··· Records for this exercise ···
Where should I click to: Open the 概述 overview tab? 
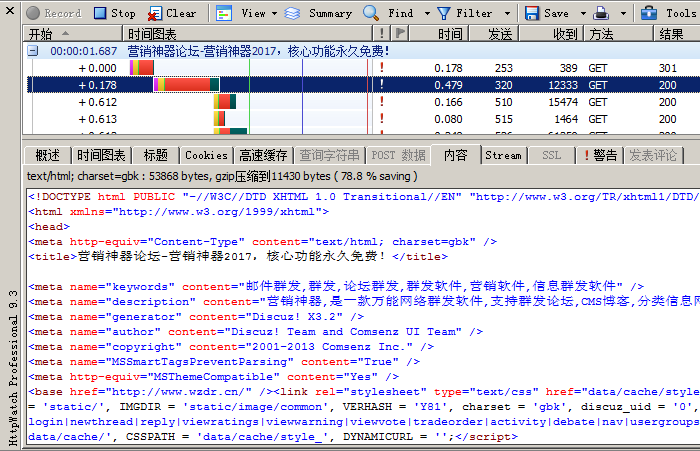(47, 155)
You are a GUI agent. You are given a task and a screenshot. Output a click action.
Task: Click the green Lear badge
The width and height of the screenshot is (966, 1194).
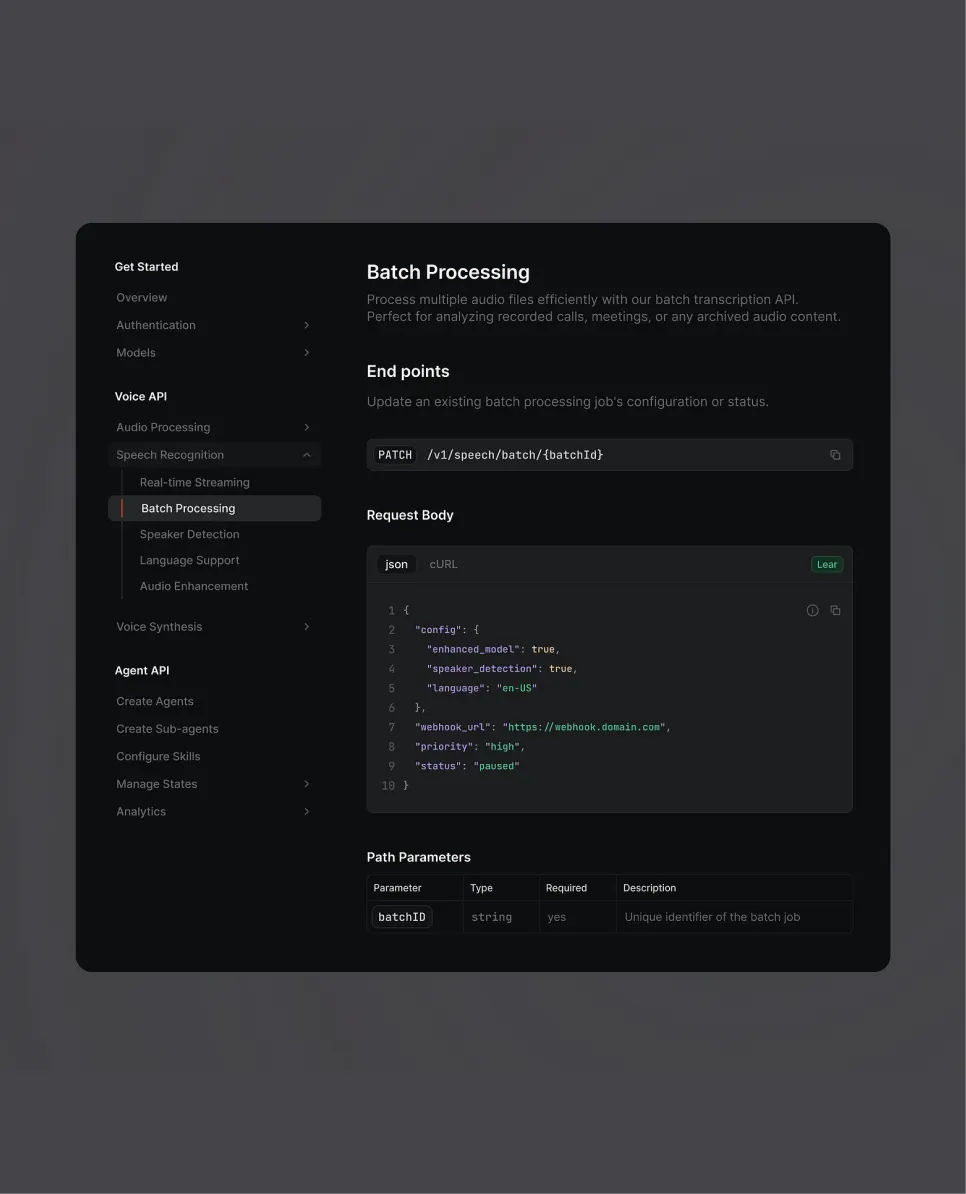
···
··· Records for this exercise ···
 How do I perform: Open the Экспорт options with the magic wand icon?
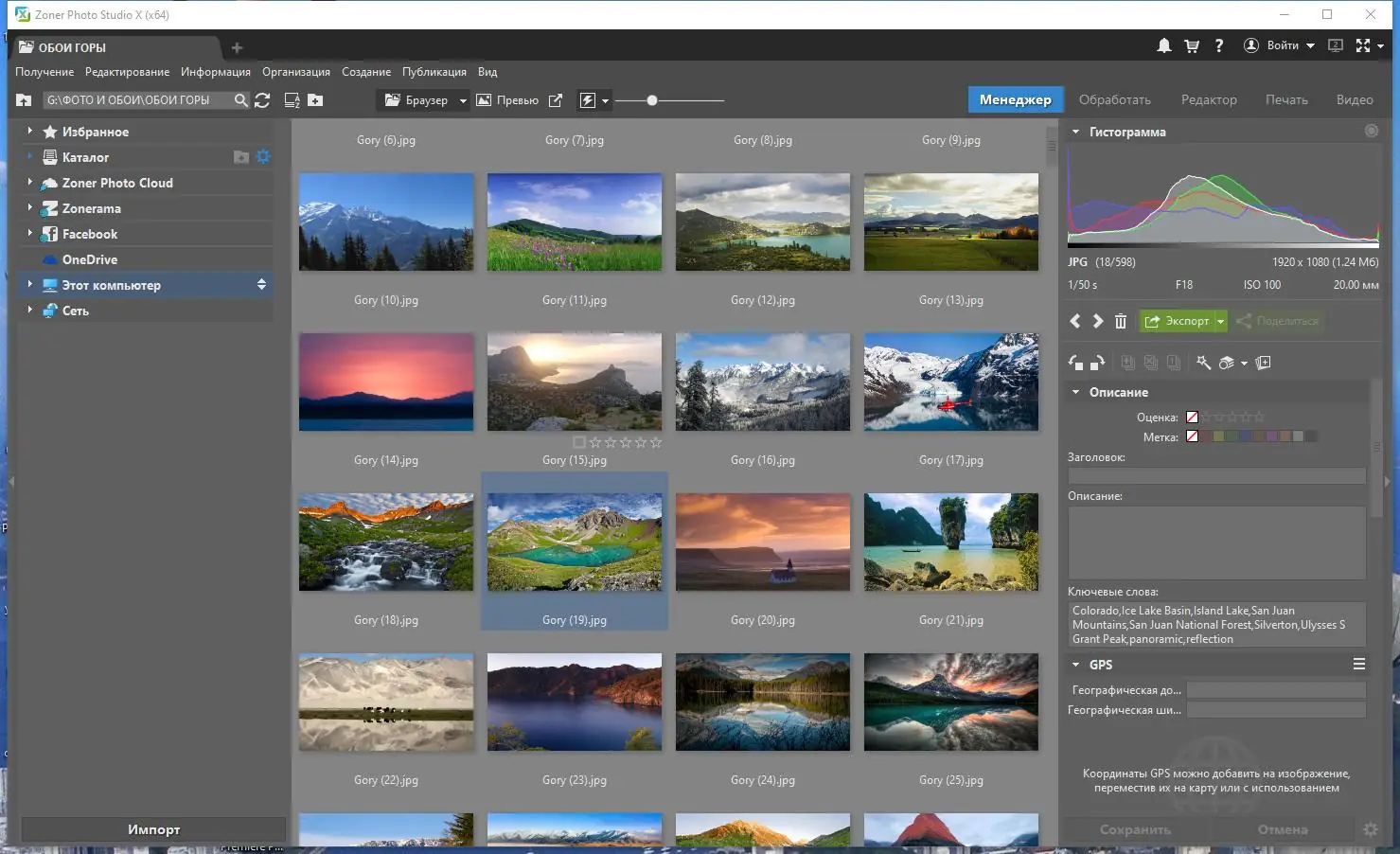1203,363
···
Check the lines above and copy each one that includes "screenshot".

(Solution to the problem)
You are a GUI agent. You are given a task and a screenshot. Output a click action.
The width and height of the screenshot is (966, 1194).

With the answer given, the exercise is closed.